== Records provided ==
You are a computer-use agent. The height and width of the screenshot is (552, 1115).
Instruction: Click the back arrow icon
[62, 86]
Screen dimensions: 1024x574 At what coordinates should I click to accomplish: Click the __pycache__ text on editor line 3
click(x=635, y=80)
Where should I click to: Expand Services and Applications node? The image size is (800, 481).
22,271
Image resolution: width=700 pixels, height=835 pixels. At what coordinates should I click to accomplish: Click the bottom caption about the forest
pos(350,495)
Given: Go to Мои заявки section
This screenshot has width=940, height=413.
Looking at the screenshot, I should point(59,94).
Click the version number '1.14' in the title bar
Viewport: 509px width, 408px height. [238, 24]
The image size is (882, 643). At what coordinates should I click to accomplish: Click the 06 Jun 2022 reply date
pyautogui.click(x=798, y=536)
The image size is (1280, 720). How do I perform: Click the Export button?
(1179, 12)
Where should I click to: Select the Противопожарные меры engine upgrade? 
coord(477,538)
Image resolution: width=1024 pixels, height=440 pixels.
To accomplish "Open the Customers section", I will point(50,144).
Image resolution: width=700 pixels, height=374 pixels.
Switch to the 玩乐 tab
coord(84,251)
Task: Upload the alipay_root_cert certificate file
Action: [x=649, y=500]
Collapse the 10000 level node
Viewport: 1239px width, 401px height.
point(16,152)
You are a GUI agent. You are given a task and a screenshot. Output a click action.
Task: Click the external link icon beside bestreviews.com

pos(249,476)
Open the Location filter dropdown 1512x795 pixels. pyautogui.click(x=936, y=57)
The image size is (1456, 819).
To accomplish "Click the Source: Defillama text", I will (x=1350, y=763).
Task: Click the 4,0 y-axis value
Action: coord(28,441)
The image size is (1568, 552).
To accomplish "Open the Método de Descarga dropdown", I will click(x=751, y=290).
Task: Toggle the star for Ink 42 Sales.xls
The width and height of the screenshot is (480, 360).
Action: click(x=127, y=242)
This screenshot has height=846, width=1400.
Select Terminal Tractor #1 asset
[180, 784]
===
# Goal of the exercise
All records above are to be output again exactly as they stand.

# Solved problem
You are a computer-use agent. The height and width of the screenshot is (552, 1115).
Instruction: Click the back arrow icon
[62, 86]
Screen dimensions: 1024x574 At what coordinates should I click to accomplish: Click the __pycache__ text on editor line 3
click(x=635, y=80)
Where should I click to: Expand Services and Applications node? The image size is (800, 481).
22,271
Image resolution: width=700 pixels, height=835 pixels. At what coordinates should I click to accomplish: Click the bottom caption about the forest
pos(350,495)
Given: Go to Мои заявки section
This screenshot has width=940, height=413.
Looking at the screenshot, I should point(59,94).
Click the version number '1.14' in the title bar
Viewport: 509px width, 408px height. [238, 24]
The image size is (882, 643). At what coordinates should I click to accomplish: Click the 06 Jun 2022 reply date
pyautogui.click(x=798, y=536)
The image size is (1280, 720). How do I perform: Click the Export button?
(1179, 12)
Where should I click to: Select the Противопожарные меры engine upgrade? 
coord(477,538)
Image resolution: width=1024 pixels, height=440 pixels.
To accomplish "Open the Customers section", I will point(50,144).
Image resolution: width=700 pixels, height=374 pixels.
Switch to the 玩乐 tab
coord(84,251)
Task: Upload the alipay_root_cert certificate file
Action: [x=649, y=500]
Collapse the 10000 level node
Viewport: 1239px width, 401px height.
point(16,152)
You are a GUI agent. You are given a task and a screenshot. Output a click action.
Task: Click the external link icon beside bestreviews.com

pos(249,476)
Open the Location filter dropdown 1512x795 pixels. pyautogui.click(x=936, y=57)
The image size is (1456, 819).
To accomplish "Click the Source: Defillama text", I will (x=1350, y=763).
Task: Click the 4,0 y-axis value
Action: coord(28,441)
The image size is (1568, 552).
To accomplish "Open the Método de Descarga dropdown", I will click(x=751, y=290).
Task: Toggle the star for Ink 42 Sales.xls
The width and height of the screenshot is (480, 360).
Action: click(x=127, y=242)
This screenshot has height=846, width=1400.
Select Terminal Tractor #1 asset
[180, 784]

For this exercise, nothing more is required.